How Long Do Baby Hummingbirds Stay in the Nest?

Hummingbirds mate from December to February. After returning to the US and Canada in late March, the ruby-throated hummingbird mates alone.   

Hummingbird males do spectacular aerial displays to win over females during courtship. After mating, males and females usually part ways. Once the nest is built, the female hummingbird takes care of the eggs and young.  

Females spend a week building their tiny, cup-shaped nests. Soft grass, cattail fluff, and leaf shreds joined together with spider webbing form their nests.  

The nest is lined with bird feathers, dandelion, cotton seeds, and other soft plant material to cushion the eggs. To hide from predators, the nests' exteriors are covered in moss and lichen.  

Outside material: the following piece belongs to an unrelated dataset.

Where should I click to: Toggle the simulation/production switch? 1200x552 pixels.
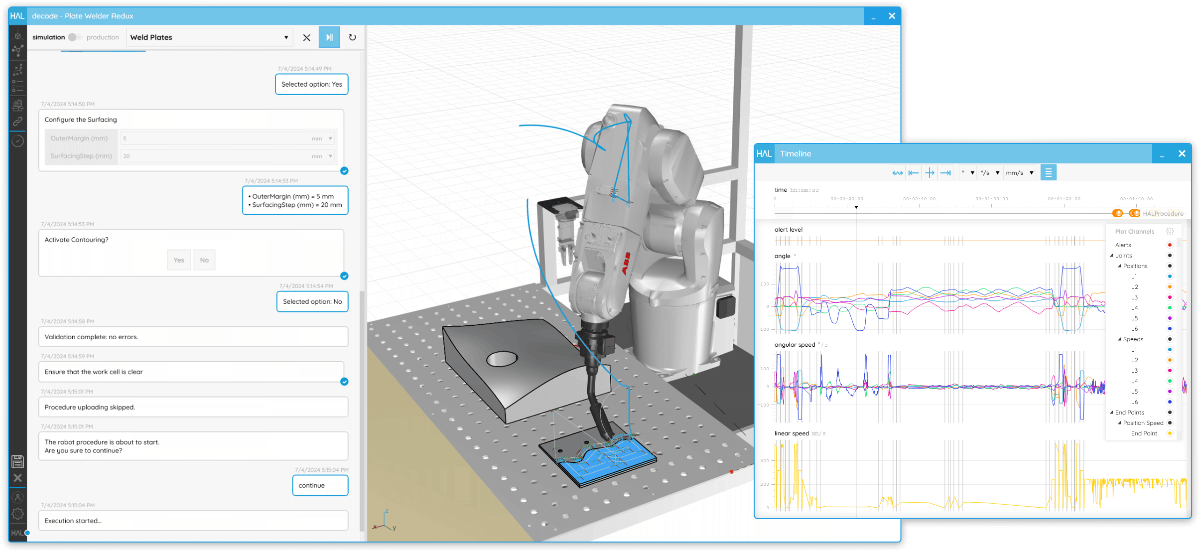(x=75, y=37)
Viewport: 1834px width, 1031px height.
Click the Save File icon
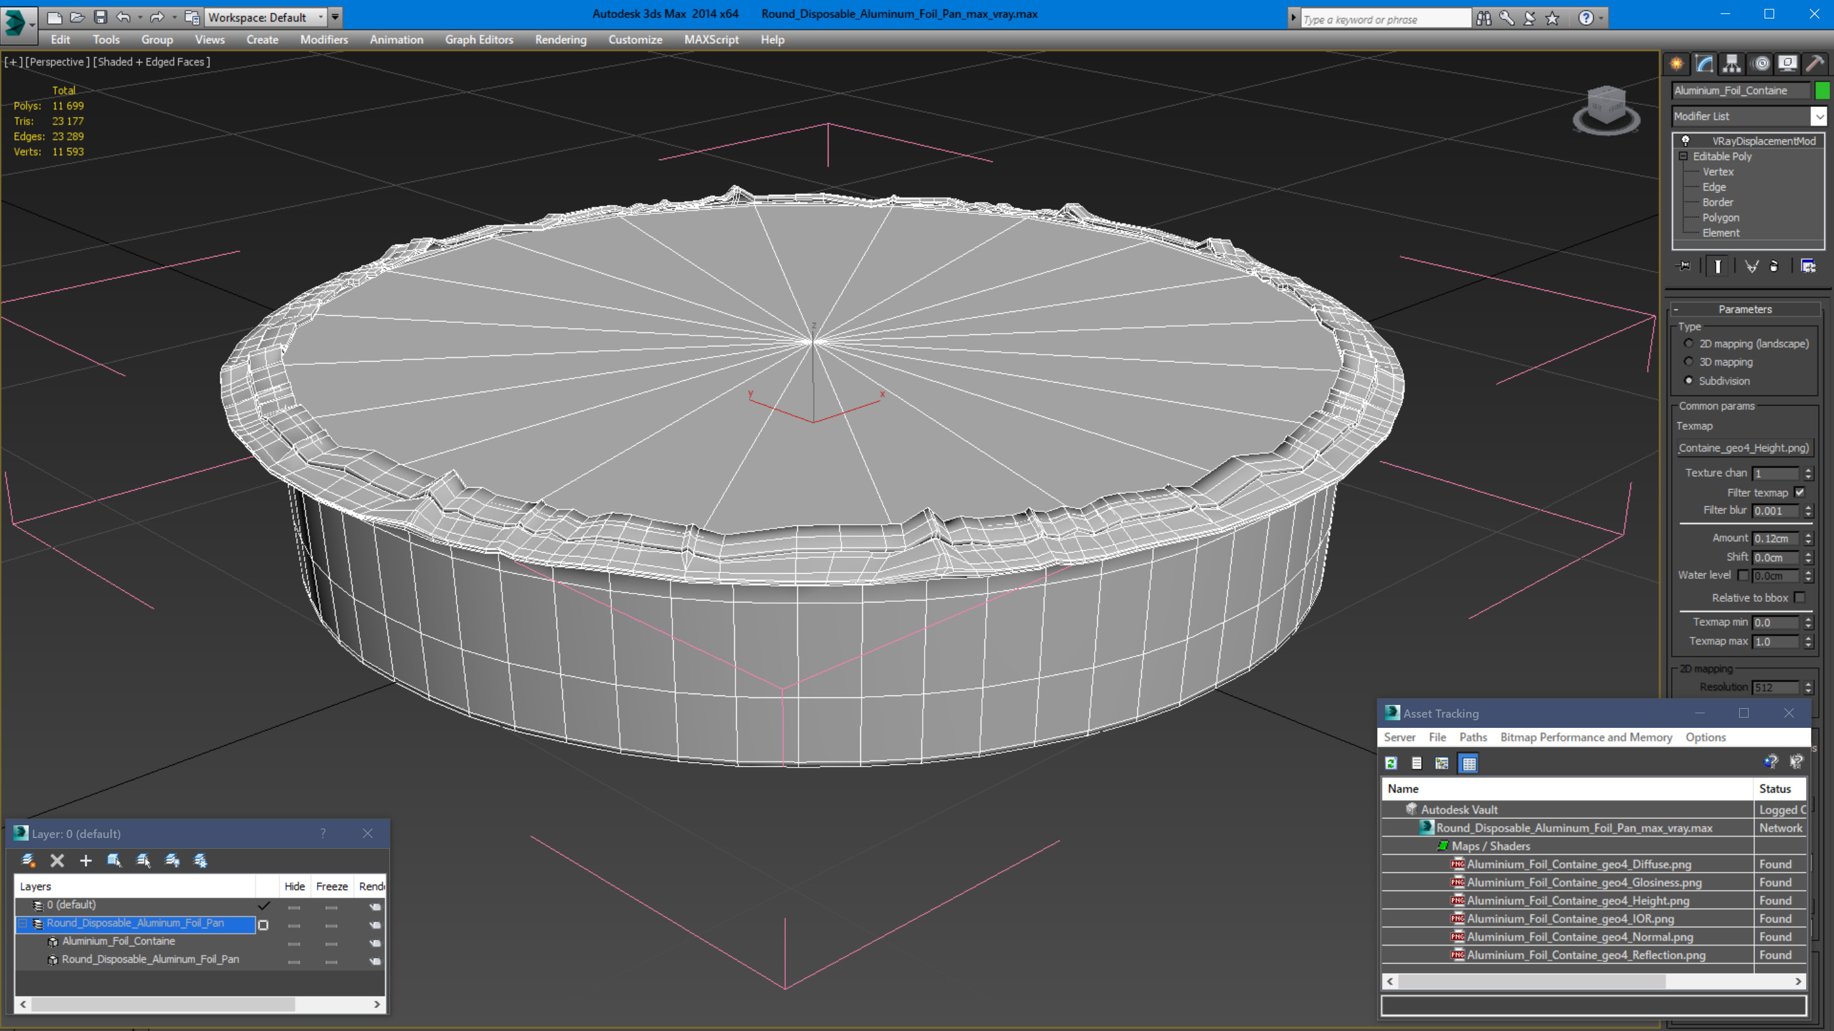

Hummingbird chicks open their eyes and acquire feathers 16 days after birth. Now termed ‘fledglings’, they learn to fly and feed themselves. After learning to fly, the chicks stay with their mother for seven days.  

Hummingbird chicks leave their nests around a month old. Some tropical hummingbirds stay in their nests for two months before flying. Most are ready to migrate south and live alone by early fall.  

Most wild hummingbirds live three to five years. These birds can live 13–14 years in captivity. Unfortunately, the US bans hummingbird captivity. These birds can only be kept in zoos and other authorized facilities.  

Even having a hummingbird nest or feathers is unlawful, so if you find a wounded hummer or a baby, take it to a wildlife rehabilitation facility or vet instead of treating it yourself.